WHAT THE TASK ASKS
Print the material word for word, from its first line to the line containing "[1502, 957]", including both. Leave out the pictures.
========================================================================
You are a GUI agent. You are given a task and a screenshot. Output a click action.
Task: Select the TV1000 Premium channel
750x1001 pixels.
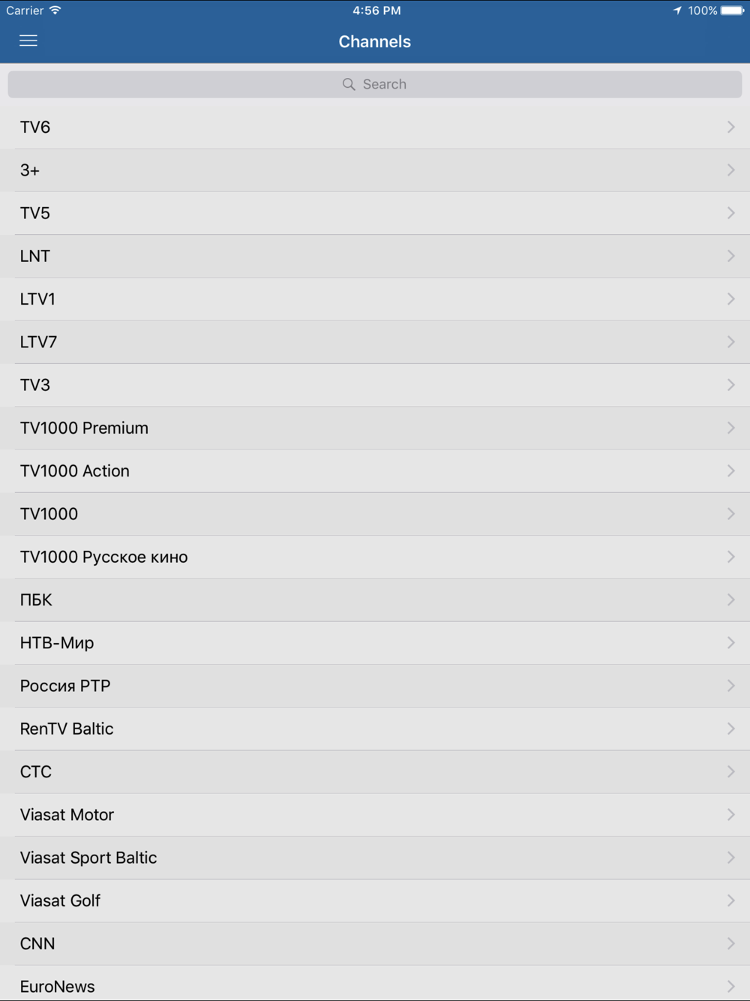[x=375, y=428]
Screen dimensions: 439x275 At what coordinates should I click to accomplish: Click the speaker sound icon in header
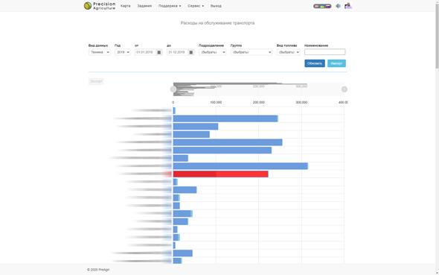[339, 6]
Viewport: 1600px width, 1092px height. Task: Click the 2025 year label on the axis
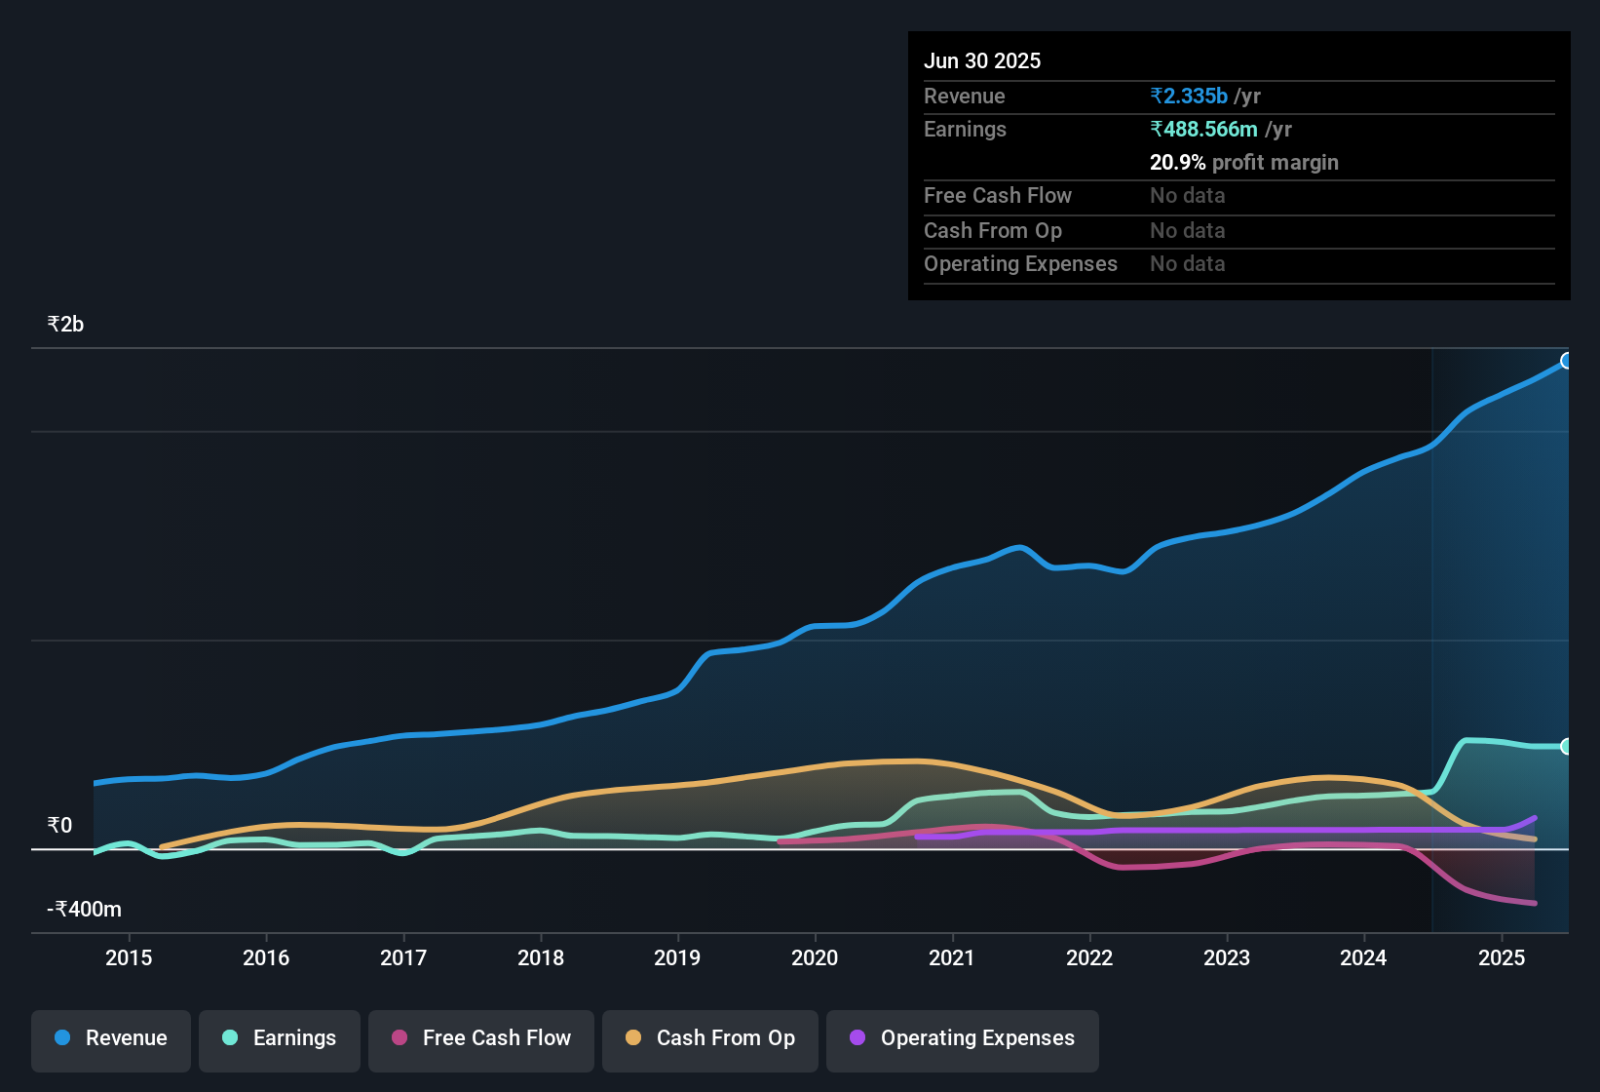[1502, 957]
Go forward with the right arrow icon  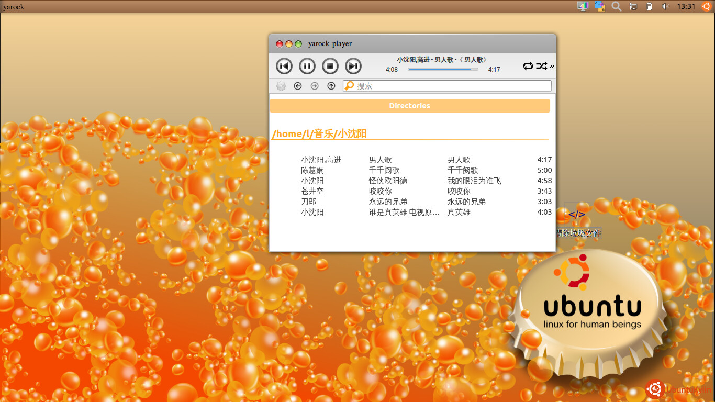point(315,86)
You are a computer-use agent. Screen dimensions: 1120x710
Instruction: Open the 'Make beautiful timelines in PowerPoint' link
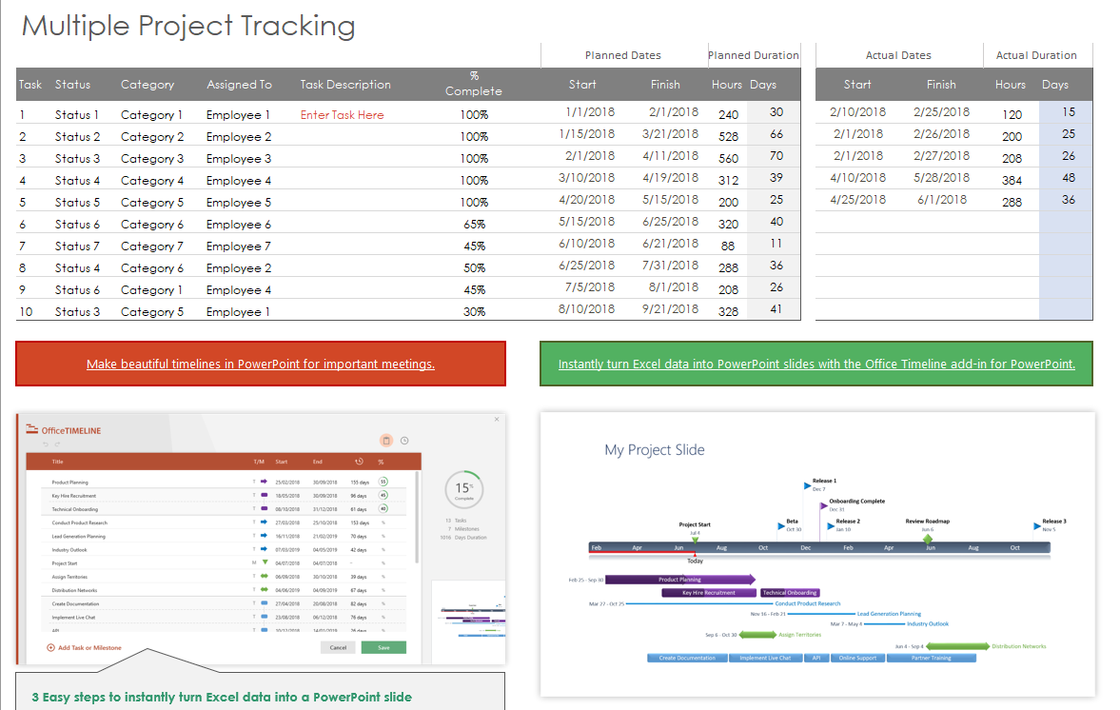click(x=261, y=365)
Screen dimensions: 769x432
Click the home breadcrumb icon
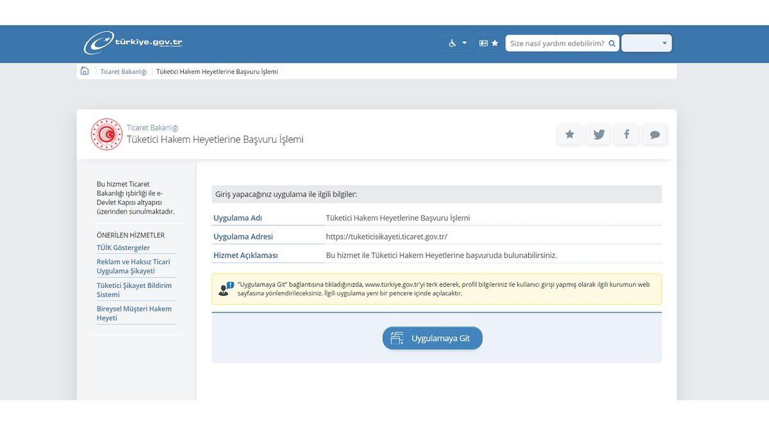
========================================================================
EXERCISE ANSWER
You are a GUI agent. You are given a task and a screenshot. Output a click action.
Task: Select the TV1000 Premium channel
750x1001 pixels.
[x=375, y=428]
Screen dimensions: 439x275 At what coordinates should I click to accomplish: Click the speaker sound icon in header
[339, 6]
Viewport: 1600px width, 1092px height. Task: Click the 2025 year label on the axis
[1502, 957]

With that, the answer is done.